Which of the lines below include the word "Rentrée"? Pull each one out.
Record excerpts: Begin
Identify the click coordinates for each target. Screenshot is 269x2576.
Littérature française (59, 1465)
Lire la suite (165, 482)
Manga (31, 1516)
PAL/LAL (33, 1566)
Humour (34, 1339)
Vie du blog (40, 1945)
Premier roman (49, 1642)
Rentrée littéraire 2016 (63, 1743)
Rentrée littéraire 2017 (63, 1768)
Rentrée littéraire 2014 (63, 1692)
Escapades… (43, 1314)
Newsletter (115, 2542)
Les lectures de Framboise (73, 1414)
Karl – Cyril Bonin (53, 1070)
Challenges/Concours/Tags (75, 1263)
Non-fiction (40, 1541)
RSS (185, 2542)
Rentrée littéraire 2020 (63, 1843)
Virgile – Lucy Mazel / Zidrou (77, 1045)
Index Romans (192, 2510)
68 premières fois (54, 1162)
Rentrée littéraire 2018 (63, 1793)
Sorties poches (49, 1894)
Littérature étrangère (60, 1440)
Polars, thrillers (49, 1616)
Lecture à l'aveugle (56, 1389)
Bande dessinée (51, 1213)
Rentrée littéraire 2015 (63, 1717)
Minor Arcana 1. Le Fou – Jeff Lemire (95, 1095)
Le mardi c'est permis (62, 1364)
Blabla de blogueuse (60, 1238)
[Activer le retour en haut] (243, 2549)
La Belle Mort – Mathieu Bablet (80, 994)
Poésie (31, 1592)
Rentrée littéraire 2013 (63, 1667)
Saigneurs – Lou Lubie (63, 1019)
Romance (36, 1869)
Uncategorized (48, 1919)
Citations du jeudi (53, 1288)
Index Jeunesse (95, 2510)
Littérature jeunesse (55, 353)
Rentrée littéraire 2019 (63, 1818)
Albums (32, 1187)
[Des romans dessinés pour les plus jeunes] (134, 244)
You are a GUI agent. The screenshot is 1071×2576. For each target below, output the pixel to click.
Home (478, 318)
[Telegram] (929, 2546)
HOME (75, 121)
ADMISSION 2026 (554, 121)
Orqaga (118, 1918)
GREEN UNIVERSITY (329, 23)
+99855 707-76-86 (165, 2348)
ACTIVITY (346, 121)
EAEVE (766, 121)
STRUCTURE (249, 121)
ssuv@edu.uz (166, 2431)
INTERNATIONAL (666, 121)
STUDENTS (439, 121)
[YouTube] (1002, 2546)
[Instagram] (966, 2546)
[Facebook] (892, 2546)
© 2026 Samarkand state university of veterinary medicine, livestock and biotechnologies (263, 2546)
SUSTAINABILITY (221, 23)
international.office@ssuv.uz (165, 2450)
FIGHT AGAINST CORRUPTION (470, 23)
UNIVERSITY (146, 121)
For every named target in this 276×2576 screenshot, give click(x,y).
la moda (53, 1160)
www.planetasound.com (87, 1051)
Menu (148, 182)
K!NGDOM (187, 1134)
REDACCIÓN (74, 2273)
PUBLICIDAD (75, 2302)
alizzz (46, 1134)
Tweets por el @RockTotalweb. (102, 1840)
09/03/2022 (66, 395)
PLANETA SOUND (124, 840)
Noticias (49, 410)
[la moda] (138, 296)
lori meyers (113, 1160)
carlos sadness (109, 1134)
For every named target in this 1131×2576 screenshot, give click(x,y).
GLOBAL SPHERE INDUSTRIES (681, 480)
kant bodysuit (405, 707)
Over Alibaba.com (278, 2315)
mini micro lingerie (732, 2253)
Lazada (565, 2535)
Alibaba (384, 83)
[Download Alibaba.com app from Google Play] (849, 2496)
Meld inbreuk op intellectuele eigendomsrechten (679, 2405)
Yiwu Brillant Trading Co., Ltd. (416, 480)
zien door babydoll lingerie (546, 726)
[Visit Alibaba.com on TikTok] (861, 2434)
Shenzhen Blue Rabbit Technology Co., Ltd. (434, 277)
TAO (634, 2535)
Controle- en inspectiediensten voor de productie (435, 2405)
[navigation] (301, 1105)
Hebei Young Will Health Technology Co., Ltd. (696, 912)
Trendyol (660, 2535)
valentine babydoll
Record excerpts: End
Exercise output>
Rentrée littéraire 2016 (63, 1743)
Rentrée littéraire 2017 (63, 1768)
Rentrée littéraire 2014 (63, 1692)
Rentrée littéraire 2020 (63, 1843)
Rentrée littéraire 2018 (63, 1793)
Rentrée littéraire 2015 (63, 1717)
Rentrée littéraire 2013 (63, 1667)
Rentrée littéraire 2019 (63, 1818)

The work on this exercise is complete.